Podagatlapalli is a village in Ravulapalem mandal in East Godavari District of Andhra Pradesh State, India. It
is believed that this village which was not known to anyone for many years was found out later. It is therefore called Podagatlapalli (podagattu in vernacular means to find out; palli means village).

A small canal flows by the side of this village called Gorinkalakalva. A Maharshi once performed penance for a long time when his nails grew long and became curved. Vasishta who was requested by this sage that there should be a river in the latter's name readily granted the latter's desire. So the canal was called Goruvankaranadi and it gradually became Gorinkalakalva (goru in vernacular means a nail; vankara means curved and nadi means a river).

Culture
Many Vedic Scholars and Sanskrit pundits hailed from this village. Well-known Mimasa Scholar and president award winner Remella Suryaprakash Sastry hails from this village. The Pidaparti family is known for writing and printing an almanac (panchangam) every year.

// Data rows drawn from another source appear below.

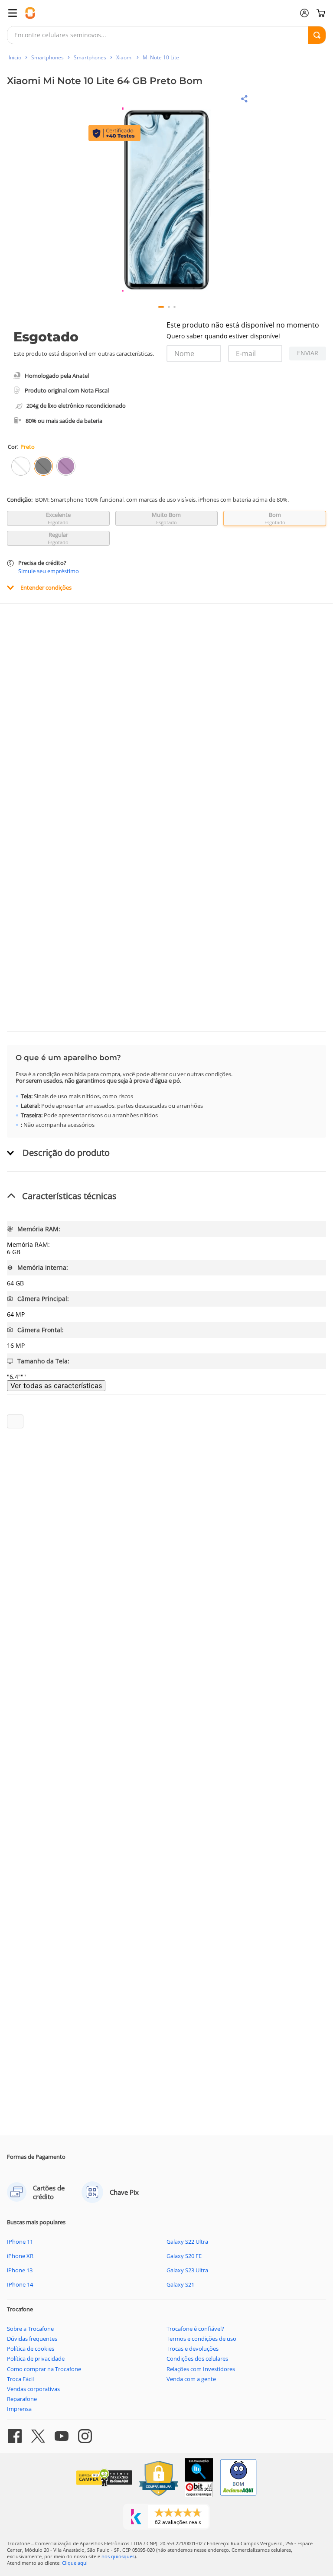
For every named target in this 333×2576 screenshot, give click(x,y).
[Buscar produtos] (317, 35)
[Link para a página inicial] (15, 57)
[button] (166, 200)
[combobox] (166, 35)
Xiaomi (124, 57)
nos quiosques (117, 2556)
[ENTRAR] (304, 13)
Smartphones (47, 57)
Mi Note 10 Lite (161, 57)
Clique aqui (75, 2563)
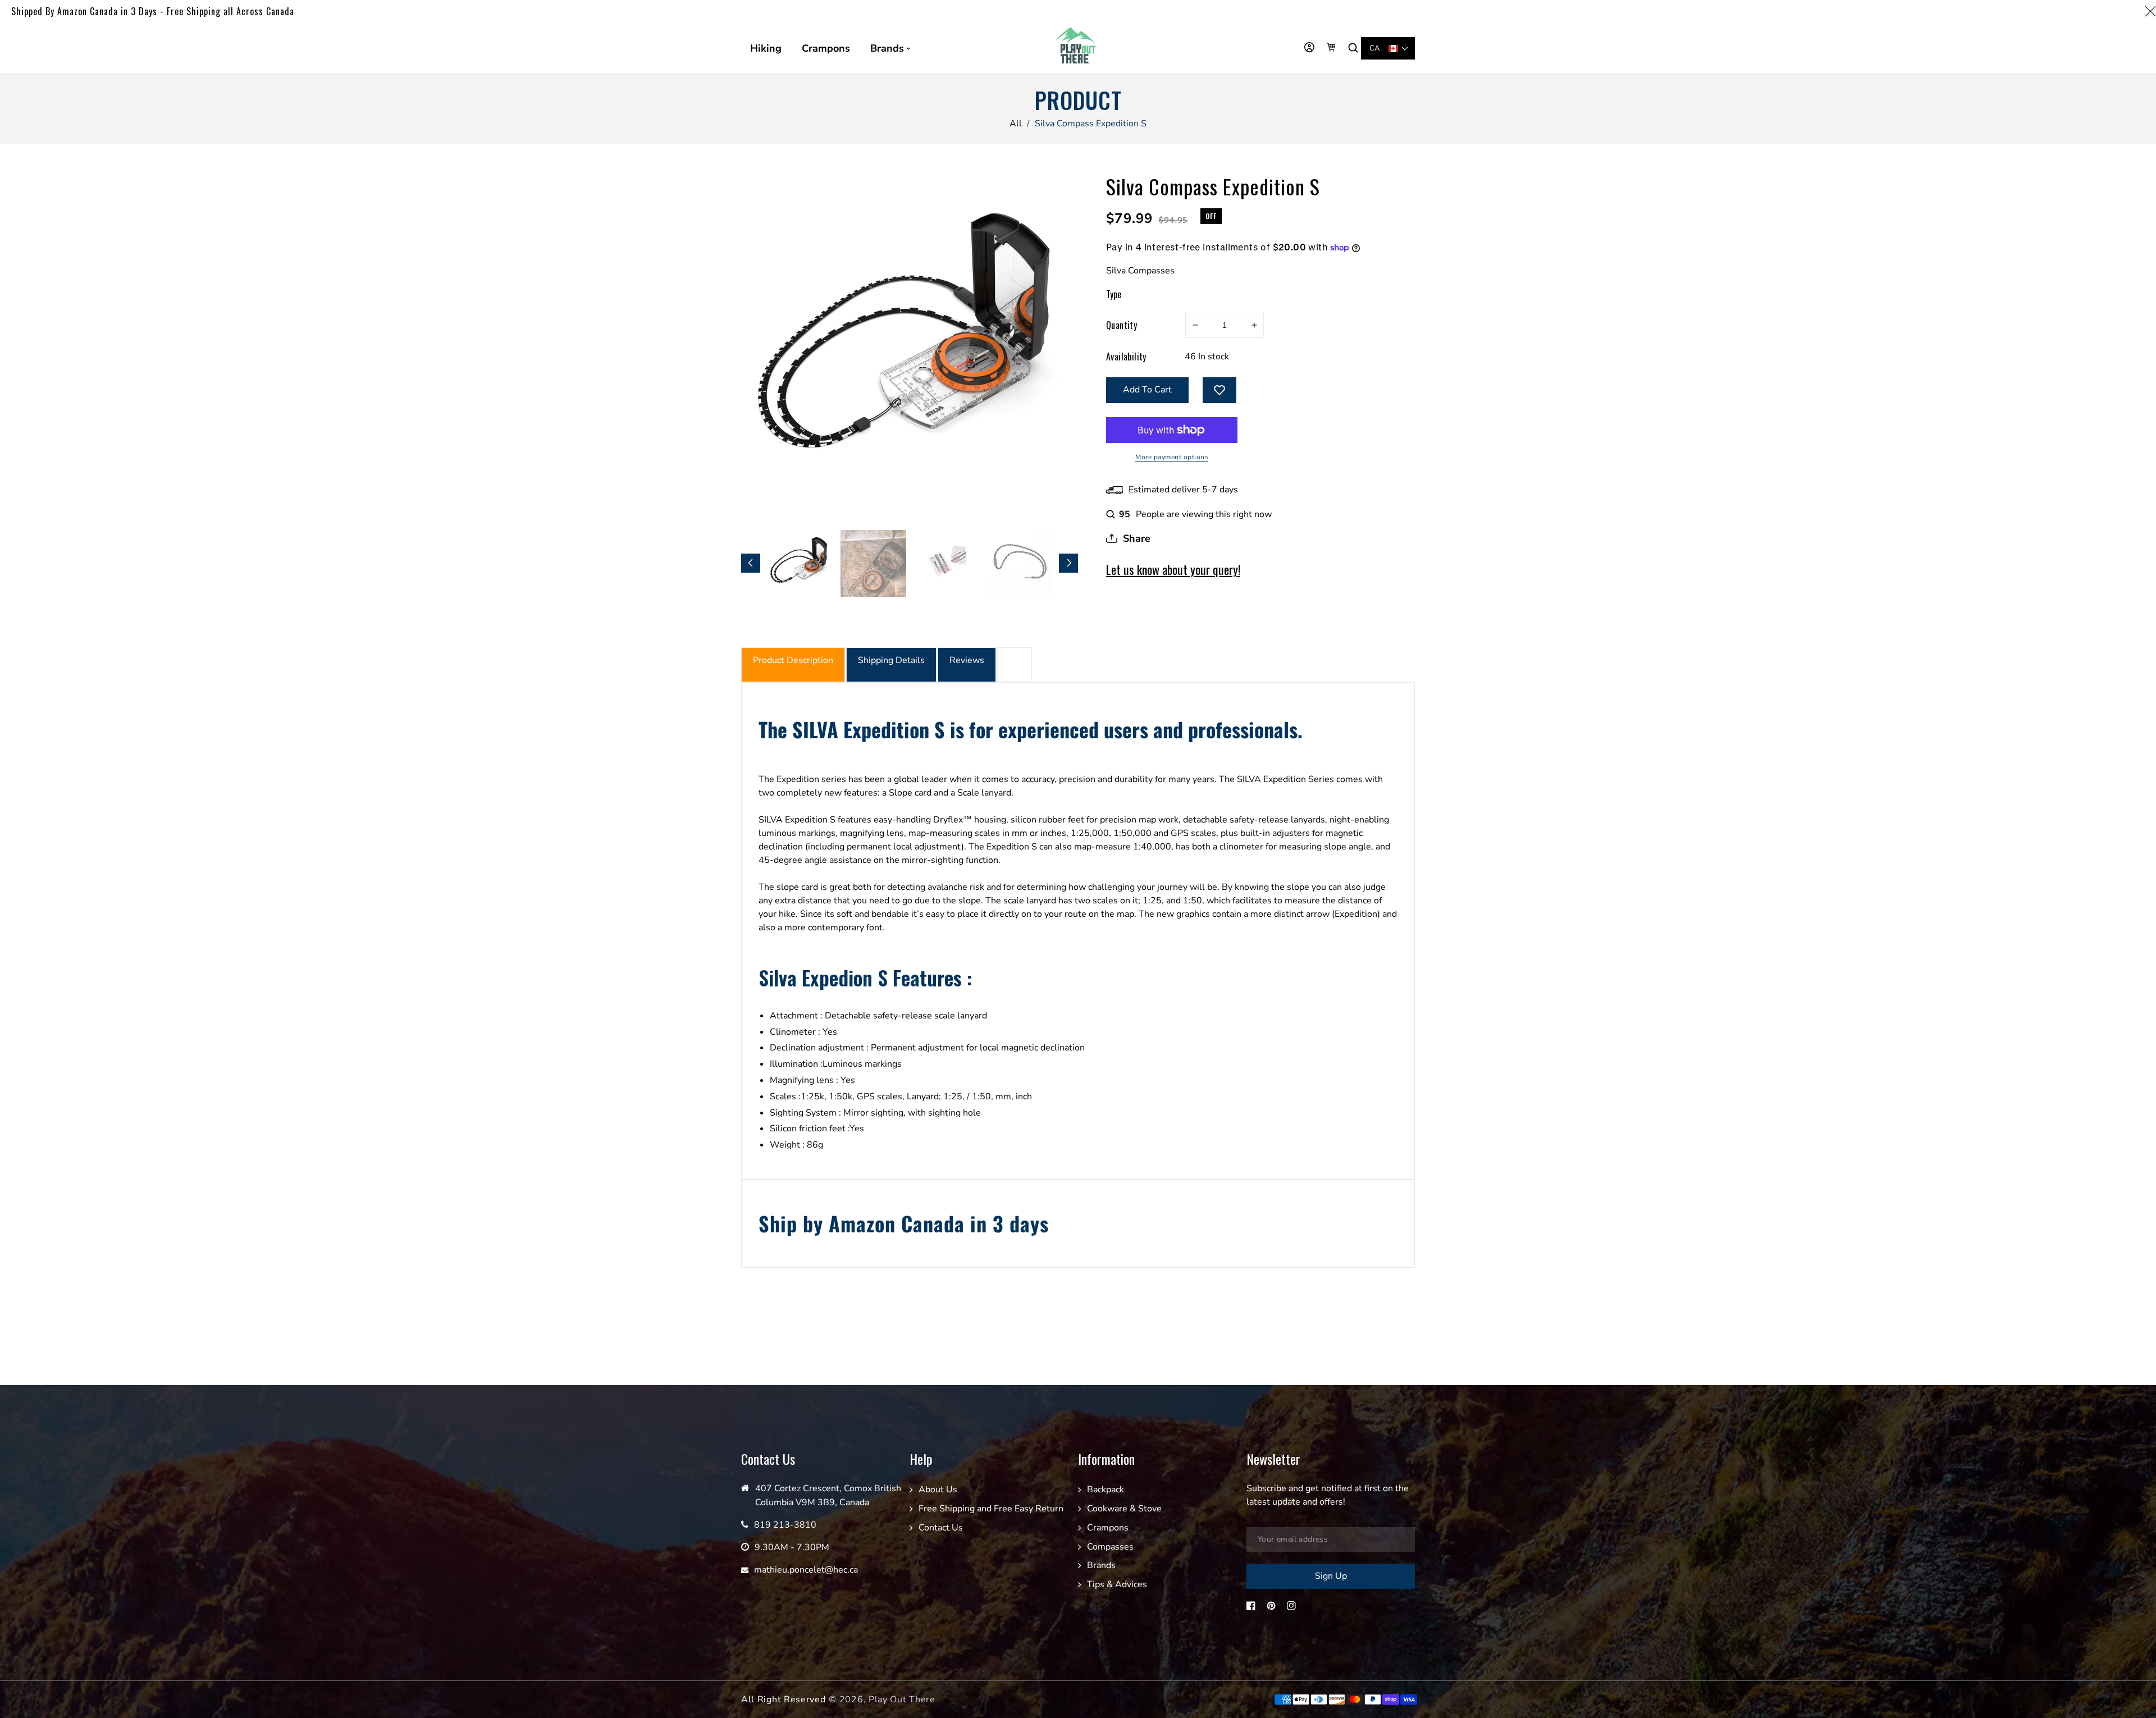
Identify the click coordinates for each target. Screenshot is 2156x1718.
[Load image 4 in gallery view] (1020, 563)
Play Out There (902, 1699)
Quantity (1121, 325)
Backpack (1105, 1489)
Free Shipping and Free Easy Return (991, 1508)
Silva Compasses (1140, 270)
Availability (1126, 356)
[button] (1354, 48)
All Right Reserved (783, 1699)
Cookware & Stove (1124, 1508)
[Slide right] (1068, 563)
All (1016, 123)
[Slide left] (750, 563)
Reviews (966, 660)
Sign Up (1331, 1576)
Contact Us (941, 1527)
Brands (1101, 1565)
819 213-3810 (785, 1525)
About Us (938, 1489)
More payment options (1171, 457)
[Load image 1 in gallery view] (800, 563)
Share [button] (1136, 538)
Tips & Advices (1117, 1584)
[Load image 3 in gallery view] (947, 563)
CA (1374, 48)
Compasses (1110, 1547)
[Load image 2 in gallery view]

The S.P.S.S.R. Oriental College (Estd.1969) was a Sanskrit college established in the village by kshatriyas. In olden days people from far used to come to this place to learn Sanskrit.

Viswanadha Foundation has set up Sri Sai Viswanadha Veda Vidya Peetham in Podagatlapalli on 1 November 2007.

On 12 January 2013, Jagadguru Shankaracharya Sri Sri Bharati Tirtha Mahaswamiji graced the village of Podagatlapalli and visited the Vishwanadha Veda Vidya Peetham and blessed the efforts to sustain Vedic education.